As shown in Tables 3 and 4, the test material No. Sample No. 6 has a thin SiC film, causing color spots, and has poor oxidation resistance. Test material No. 7 has a thick SiC film, so cracks are observed after the formation of the SiC film, cracks are generated in a thermal shock test, and the oxidation resistance is poor. Test material No. 8
Since the film formation temperature is low, a peak of Si is required by X-ray diffraction, and the oxidation resistance is poor. Test material No. 9, No. Since No. 10 has a high film forming temperature, cracks and film peeling are observed after film formation, and the film has poor oxidation resistance. In addition, as a result of performing an oxidation resistance test on a glassy carbon material on which no SiC film was formed, the weight loss rate due to oxidation consumption was extremely large at 6.15%. Test material No. No. 11 has a small surface roughness of the glassy carbon material as the base material, so cracks are observed after the formation of the SiC film, and film peeling is observed in the thermal shock test, resulting in poor thermal shock resistance and oxidation resistance. Was. Test material No. In No. 12, since the surface roughness of the glassy carbon material as the base material is large, cracks occur in the thermal shock test, and the thermal shock resistance and the oxidation resistance are poor.

[0034]

As described above, according to the present invention, a glassy carbon material coated with a SiC film having excellent thermal shock resistance and oxidation resistance and a method for producing the same are provided. The SiC film-coated glassy carbon material has various heat treatment members used in semiconductor manufacturing, such as a guide ring, a susceptor, a liner tube, a process tube, a wafer boat, a device for pulling a single crystal, and a thermal shock resistance and an oxidation resistance. It can be suitably used as required various heat resistant members.

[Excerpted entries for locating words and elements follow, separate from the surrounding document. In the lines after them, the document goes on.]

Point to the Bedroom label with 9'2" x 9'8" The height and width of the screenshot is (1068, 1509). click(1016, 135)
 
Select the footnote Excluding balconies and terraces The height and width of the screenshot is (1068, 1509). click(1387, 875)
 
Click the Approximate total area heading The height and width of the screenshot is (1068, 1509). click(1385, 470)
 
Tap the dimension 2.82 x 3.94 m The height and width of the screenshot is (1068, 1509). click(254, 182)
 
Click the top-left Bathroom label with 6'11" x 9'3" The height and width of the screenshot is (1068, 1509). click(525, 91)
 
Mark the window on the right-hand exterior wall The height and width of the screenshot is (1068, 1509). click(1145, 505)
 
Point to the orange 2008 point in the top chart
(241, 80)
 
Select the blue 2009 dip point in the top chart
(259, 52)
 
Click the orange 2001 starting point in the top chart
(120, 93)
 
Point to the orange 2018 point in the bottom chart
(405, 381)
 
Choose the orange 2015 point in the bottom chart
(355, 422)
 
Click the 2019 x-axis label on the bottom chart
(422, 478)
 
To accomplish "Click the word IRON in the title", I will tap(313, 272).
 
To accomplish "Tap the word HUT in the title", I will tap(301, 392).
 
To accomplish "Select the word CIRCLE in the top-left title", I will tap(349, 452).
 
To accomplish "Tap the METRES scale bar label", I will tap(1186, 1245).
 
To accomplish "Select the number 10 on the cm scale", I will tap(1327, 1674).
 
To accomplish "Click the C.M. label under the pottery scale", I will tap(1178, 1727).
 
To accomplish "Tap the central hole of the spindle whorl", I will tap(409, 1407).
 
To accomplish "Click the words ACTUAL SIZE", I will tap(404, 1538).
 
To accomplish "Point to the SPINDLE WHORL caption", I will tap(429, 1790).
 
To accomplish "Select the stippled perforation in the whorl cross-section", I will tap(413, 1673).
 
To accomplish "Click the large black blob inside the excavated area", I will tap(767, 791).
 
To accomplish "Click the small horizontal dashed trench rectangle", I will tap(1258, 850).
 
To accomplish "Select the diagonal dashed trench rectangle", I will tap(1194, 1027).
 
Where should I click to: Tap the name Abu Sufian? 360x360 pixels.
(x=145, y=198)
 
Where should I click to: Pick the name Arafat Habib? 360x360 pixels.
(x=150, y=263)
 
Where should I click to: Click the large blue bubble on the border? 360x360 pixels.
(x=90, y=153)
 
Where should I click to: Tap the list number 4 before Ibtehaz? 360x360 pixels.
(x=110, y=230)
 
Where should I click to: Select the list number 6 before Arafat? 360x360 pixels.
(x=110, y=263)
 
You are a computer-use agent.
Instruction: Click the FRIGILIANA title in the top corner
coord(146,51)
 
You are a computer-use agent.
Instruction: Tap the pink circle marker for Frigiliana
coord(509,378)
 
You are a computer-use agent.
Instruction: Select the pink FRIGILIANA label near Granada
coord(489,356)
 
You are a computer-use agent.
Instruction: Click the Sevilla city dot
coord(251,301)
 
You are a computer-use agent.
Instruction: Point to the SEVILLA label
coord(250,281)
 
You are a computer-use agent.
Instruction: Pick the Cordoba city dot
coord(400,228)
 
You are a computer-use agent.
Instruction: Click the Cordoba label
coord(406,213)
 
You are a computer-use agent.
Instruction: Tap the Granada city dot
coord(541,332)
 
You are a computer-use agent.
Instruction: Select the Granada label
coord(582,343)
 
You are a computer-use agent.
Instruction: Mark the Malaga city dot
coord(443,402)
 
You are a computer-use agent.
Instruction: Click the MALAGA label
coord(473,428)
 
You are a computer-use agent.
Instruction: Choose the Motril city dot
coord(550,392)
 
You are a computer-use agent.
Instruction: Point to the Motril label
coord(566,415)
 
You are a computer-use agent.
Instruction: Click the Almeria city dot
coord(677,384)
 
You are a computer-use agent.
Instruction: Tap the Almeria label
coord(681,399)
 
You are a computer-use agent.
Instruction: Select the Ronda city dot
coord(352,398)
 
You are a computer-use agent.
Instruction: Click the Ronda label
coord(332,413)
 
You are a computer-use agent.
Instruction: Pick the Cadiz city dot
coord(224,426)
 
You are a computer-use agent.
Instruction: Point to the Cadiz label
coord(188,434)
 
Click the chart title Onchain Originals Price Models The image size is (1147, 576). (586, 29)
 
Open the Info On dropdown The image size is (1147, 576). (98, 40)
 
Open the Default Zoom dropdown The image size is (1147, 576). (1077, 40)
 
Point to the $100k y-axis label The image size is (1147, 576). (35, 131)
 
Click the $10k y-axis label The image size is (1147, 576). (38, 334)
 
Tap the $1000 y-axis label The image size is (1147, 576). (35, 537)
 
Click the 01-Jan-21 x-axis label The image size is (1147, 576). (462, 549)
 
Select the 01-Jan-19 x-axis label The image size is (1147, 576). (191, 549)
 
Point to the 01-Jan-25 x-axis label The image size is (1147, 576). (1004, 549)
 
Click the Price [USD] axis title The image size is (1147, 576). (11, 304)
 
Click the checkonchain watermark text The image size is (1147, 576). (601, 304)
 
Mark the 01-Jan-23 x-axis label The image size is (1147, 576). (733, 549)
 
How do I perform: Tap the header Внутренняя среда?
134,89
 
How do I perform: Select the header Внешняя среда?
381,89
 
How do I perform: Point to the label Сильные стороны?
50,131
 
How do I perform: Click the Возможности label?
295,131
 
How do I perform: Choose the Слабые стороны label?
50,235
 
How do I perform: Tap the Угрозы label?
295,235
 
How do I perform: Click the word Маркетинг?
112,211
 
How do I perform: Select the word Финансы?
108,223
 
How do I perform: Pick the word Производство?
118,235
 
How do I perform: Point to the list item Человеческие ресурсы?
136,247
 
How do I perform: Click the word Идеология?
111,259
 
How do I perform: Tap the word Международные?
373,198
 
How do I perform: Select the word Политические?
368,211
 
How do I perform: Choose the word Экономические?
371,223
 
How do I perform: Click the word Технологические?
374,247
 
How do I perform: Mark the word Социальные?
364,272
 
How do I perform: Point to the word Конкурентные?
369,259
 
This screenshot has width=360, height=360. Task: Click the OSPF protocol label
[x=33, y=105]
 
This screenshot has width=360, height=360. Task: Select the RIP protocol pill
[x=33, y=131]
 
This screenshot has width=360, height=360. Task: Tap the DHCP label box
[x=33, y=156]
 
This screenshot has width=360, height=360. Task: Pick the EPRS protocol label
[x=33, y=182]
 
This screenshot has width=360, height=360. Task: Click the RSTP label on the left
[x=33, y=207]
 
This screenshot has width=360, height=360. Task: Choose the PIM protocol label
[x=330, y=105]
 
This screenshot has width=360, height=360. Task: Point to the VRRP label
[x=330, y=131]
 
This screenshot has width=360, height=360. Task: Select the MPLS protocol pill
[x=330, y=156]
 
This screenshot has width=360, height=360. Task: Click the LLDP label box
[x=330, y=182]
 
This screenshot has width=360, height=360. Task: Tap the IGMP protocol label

Continued on front page (72) Inventor Kenzo Okamoto 1-3-2 Kitaaoyama, Minato-ku, Tokyo Tokai Carbon Co., Ltd. F-term (reference) 4G032 AA07 AA33 BA00 BA01 GA19 4K030 AA03 AA06 AA09 AA17 BA37 CA01 DA03 FA10 JA01 JA10 JA20 LA11 5F004 BB29 5F045 AB06 EB03 EC05 EM09

Claims (3)

[Claims] 1. Si coated with a SiC film by a CVD method
In a C-film-coated glassy carbon material, X-ray diffraction
The diffraction peak intensity of the SiC (111) crystal plane of the C film is 10
kc. p. s or less, and the diffraction peak intensity of the SiC (111) crystal plane is 80% or more of the diffraction peak intensity of the entire crystal plane (hkl). However, the diffraction peak intensity means that CuKα is X
The source, the tube voltage is 40 kV, the tube current is 20 mA,
This refers to the peak intensity when using a Ni filter, 1 ° for the divergence slit, 1 ° for the scattering slit, and 0.3 mm for the light receiving slit. 2. The glassy carbon material coated with a SiC film according to claim 1, wherein the thickness of the SiC film is 5 to 30 μm. 3. A method of coating a glassy carbon material with a SiC film by vapor-phase pyrolysis of a raw material gas by a CVD method,
The method for producing a glassy carbon material coated with a SiC film according to claim 1 or 2, wherein the gas phase pyrolysis temperature is set to be from 1050 to 1150 ° C.